• [Problem]: Find every line below that contains the word "left" and copy it out.
+++
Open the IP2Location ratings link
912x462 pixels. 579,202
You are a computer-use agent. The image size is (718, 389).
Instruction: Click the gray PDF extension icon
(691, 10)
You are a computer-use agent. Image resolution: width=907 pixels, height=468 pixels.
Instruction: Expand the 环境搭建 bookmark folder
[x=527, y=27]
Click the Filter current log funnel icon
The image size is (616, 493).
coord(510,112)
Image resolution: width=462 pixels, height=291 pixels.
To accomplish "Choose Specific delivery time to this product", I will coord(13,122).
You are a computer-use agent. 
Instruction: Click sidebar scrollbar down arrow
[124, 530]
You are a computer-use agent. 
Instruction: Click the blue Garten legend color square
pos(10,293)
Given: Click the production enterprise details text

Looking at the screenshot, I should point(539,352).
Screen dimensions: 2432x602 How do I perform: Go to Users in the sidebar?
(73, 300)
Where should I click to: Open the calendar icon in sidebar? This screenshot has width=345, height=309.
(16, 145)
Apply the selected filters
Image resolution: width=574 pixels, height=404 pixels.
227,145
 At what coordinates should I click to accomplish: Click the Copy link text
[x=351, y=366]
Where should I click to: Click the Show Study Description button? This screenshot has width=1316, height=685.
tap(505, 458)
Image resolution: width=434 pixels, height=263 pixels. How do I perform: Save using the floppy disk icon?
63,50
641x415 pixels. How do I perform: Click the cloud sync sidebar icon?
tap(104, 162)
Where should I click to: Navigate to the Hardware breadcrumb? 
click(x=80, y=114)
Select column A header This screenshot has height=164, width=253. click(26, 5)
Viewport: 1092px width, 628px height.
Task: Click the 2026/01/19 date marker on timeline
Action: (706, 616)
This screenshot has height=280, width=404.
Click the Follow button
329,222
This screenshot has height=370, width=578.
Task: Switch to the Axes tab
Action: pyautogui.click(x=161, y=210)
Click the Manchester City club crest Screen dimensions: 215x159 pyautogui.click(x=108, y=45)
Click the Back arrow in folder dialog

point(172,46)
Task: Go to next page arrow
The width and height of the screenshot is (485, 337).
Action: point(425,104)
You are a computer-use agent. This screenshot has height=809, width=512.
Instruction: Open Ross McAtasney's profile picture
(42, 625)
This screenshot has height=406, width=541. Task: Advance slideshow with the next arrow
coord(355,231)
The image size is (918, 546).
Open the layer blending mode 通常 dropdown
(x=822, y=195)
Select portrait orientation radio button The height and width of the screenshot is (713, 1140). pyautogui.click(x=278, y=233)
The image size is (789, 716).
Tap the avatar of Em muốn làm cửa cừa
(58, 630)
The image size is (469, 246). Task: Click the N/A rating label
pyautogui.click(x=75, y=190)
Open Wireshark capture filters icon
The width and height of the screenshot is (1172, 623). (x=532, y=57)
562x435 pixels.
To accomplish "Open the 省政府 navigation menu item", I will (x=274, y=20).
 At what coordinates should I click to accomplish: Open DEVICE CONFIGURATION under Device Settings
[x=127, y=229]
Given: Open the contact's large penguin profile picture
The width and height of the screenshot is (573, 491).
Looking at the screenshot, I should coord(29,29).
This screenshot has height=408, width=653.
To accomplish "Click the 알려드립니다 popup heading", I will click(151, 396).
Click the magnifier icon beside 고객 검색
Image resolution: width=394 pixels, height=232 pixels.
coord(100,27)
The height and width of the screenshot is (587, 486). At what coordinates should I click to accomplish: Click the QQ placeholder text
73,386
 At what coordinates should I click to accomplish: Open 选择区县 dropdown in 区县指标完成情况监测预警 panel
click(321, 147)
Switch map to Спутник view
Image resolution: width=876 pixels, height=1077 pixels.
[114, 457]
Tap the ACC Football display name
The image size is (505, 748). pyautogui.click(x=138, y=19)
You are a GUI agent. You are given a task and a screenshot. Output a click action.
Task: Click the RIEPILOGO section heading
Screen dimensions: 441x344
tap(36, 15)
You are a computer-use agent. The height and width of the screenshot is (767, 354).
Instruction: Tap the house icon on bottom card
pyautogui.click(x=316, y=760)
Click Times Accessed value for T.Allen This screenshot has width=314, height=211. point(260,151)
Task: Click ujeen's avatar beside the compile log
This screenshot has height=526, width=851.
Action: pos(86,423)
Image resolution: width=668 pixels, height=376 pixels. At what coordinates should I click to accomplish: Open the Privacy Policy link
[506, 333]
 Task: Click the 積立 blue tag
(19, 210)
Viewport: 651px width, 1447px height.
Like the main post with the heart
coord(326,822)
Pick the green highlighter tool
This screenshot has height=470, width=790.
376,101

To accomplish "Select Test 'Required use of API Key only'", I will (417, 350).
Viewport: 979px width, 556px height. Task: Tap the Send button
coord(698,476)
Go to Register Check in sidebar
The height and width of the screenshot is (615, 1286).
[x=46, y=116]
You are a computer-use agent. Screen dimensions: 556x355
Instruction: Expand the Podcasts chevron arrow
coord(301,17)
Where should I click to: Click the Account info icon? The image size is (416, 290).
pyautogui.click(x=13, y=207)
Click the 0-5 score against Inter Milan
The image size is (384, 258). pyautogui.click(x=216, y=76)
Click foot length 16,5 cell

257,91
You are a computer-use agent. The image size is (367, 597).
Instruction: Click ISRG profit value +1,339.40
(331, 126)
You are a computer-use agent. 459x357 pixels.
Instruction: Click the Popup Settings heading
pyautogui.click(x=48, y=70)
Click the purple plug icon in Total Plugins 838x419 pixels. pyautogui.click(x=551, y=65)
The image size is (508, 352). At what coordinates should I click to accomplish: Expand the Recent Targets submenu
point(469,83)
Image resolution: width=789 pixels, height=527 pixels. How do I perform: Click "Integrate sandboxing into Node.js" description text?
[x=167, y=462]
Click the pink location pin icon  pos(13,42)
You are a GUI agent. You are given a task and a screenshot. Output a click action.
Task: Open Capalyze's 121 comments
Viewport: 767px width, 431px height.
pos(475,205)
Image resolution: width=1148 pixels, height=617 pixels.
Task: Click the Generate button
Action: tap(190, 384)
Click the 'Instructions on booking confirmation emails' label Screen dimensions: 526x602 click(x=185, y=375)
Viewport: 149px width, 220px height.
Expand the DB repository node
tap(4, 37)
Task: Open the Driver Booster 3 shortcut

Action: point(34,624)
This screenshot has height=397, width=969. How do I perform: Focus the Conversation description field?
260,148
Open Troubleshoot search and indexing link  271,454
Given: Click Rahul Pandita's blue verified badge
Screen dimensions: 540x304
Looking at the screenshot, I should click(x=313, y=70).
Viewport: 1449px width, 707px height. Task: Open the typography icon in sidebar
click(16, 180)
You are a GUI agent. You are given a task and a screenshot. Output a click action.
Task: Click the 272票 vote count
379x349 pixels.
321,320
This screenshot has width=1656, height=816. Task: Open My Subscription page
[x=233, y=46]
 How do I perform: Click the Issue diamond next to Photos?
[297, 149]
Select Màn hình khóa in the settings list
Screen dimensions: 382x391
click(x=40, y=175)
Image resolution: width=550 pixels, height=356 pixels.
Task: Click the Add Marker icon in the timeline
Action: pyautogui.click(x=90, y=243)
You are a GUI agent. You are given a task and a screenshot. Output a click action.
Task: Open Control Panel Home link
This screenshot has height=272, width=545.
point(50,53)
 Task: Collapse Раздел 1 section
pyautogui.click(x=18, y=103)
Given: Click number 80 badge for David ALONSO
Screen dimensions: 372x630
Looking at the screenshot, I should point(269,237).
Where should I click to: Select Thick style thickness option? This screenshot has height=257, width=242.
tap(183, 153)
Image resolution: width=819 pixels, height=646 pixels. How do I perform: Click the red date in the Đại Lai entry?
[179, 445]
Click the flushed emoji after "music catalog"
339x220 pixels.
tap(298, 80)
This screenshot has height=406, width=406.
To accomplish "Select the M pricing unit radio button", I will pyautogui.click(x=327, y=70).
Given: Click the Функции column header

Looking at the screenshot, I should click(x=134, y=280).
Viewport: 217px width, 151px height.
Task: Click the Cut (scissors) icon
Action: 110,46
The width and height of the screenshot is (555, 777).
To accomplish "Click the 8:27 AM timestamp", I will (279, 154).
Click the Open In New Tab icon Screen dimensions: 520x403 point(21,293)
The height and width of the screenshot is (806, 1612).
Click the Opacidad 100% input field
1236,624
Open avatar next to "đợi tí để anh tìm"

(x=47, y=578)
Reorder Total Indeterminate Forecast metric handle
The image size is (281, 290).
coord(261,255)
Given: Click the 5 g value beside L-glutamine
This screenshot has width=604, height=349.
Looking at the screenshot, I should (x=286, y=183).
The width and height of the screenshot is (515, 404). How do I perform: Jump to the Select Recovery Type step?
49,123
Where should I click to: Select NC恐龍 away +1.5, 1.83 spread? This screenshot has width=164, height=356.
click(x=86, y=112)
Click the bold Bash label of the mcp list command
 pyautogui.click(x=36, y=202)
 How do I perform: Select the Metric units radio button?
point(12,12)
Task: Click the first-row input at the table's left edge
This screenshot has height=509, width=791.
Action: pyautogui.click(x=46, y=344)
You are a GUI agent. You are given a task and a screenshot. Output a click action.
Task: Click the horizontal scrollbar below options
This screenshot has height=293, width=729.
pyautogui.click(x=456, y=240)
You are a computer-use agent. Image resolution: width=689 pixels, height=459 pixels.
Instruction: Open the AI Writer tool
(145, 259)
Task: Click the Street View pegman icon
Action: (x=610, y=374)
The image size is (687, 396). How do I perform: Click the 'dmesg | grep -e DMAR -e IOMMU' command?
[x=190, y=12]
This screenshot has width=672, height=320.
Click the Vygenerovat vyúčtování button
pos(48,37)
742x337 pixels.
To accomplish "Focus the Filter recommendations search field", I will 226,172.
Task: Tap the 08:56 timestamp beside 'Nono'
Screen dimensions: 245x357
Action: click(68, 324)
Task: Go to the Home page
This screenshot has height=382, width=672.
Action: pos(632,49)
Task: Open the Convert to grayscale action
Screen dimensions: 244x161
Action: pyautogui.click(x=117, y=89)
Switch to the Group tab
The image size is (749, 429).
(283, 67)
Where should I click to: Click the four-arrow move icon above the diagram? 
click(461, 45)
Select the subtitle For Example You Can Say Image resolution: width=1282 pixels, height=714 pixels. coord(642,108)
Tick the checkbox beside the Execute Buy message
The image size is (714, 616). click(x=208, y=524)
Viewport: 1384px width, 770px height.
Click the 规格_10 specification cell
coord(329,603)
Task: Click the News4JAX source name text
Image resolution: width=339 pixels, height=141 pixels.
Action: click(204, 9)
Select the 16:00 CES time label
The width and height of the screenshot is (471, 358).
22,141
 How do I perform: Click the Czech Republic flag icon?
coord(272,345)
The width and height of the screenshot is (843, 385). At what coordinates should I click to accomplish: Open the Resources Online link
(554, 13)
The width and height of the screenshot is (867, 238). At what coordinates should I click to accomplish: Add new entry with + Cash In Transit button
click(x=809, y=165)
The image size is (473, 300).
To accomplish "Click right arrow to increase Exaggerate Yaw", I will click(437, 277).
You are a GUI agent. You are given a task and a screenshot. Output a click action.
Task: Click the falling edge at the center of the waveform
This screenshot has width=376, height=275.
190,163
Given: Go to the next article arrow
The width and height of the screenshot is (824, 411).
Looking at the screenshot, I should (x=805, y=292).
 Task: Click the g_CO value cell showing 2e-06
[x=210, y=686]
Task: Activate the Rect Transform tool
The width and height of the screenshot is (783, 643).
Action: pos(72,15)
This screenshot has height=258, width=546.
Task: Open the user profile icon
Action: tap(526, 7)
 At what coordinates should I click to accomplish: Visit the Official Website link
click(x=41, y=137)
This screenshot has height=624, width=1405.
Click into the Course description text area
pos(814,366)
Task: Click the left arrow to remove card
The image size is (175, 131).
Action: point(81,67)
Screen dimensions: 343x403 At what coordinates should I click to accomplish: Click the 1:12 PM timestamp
+++
• [Output]:
Task: Click the first-row input at the table's left edge
Task: Click the left arrow to remove card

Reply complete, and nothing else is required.